Quoted text:
········
2. Less friction. People no longer have to walk into a banking branch to change how they bank. They can tap their phone and transfer money or even log in and get a loan on their phone. In so many ways, banking is faster and more immediate than ever.
As Chris Skinner, author of Digital Bank, puts it, “We built an industry on the physical distribution of paper in a localized world, and we’re now having to get to grips with the digital distribution of data in a networked world.” For bankers, it’s not business as usual.
We saw this shift reflected in an original survey we ran with random US consumers, cited throughout this ultimate guide. For instance, when we asked which channels they interact with most often, the vast majority of respondents (86%) said digital channels.
What does this mean for you?
If you’re in financial services, it means you have to evolve, to transform your institution top to bottom into a digital company.
Fortunately, this isn’t a message of doom and gloom. To the contrary, we want to note at the outset what’s going right. For instance, 76% of consumers say that they feel like banking is keeping pace with other industries when it comes to digital transformation, and only 11% say they feel it’s behind pace. In light of this, the message is largely one of saying, “Stay the course — and make sure you’re one of the institutions thought of as keeping pace or getting ahead.”
And yet, this survey response might paper over some of the problems you’re facing. You might ask yourself, for instance, how your institution fares on this front. Are you ahead of, keeping pace with, or behind the most advanced companies in financial services?
In addition, are you prepared for the possibility of new entrants in the space? Apple is expanding their reach into payments and PayPal is offering business loans up to $500,000. And consumers say they’re open to these new entrants. For instance, 59% of US consumers say they’d consider applying for a loan at a major tech company in the event these companies offered a loan that met their needs.
And 59% said the same thing about using a major tech company to deposit money.
None of this necessarily means that these tech giants will become banks. But it does mean that if these tech giants partnered with a bank (as Apple did with Goldman Sachs for Apple Card), a majority of consumers would consider using their tech. Think of how easy it is to adapt Apple Card. Users sign into their wallet app on their iPhone, click Apply, fill in their info (much of which is auto-populated), and click Accept. It’s so convenient and simple that users are going to have a hard time accepting prior methods.
········
Records supplied:
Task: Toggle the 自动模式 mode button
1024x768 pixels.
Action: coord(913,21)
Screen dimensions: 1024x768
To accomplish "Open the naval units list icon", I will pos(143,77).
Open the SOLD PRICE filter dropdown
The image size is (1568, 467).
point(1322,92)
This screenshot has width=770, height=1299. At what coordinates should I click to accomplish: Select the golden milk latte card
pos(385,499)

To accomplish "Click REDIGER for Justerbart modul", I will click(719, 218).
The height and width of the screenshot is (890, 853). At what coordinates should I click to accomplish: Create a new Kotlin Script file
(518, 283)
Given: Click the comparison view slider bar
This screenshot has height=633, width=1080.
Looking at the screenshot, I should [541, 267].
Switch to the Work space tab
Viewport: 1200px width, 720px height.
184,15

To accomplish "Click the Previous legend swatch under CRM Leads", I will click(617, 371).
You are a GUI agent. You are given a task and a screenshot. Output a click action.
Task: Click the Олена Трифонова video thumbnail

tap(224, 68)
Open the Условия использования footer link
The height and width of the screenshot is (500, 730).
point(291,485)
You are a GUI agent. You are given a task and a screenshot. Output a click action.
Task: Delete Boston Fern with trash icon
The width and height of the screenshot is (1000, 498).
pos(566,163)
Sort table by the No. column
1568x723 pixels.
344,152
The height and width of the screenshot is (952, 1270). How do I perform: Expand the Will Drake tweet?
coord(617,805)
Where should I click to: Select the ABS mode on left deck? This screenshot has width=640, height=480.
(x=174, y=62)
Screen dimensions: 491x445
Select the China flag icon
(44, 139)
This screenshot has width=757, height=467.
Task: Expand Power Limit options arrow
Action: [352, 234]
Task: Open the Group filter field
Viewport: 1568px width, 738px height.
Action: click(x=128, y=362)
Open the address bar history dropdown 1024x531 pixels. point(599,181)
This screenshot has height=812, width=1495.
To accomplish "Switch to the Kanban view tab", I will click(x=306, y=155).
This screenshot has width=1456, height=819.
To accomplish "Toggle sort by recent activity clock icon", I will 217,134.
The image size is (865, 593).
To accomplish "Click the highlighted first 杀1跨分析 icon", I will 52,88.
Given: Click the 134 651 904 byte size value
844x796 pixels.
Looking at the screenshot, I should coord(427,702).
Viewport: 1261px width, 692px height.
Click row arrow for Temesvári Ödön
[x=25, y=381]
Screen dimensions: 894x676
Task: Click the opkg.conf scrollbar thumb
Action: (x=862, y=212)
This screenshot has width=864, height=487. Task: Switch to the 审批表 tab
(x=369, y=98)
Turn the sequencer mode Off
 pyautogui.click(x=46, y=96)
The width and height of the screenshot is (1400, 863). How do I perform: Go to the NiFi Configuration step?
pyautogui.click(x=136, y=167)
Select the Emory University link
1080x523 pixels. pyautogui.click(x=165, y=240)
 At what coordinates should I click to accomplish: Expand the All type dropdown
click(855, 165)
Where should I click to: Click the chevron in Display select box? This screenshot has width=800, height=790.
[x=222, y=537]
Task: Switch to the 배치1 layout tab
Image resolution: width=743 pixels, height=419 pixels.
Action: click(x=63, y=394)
········
Tasks to carry out:
• A. Answer these questions from the banking text:
(i) What share of survey respondents said they interact most often with digital channels?
(ii) What percentage of consumers say they feel banking is behind pace on digital transformation?
(iii) Up to what amount is PayPal offering business loans?
• B. Transcribe the stretch of the banking text from "Fortunately, this isn’t" through "in financial services?".

Replies:
• A.
(i) 86%
(ii) 11%
(iii) $500,000

• B.
Fortunately, this isn’t a message of doom and gloom. To the contrary, we want to note at the outset what’s going right. For instance, 76% of consumers say that they feel like banking is keeping pace with other industries when it comes to digital transformation, and only 11% say they feel it’s behind pace. In light of this, the message is largely one of saying, “Stay the course — and make sure you’re one of the institutions thought of as keeping pace or getting ahead.”
And yet, this survey response might paper over some of the problems you’re facing. You might ask yourself, for instance, how your institution fares on this front. Are you ahead of, keeping pace with, or behind the most advanced companies in financial services?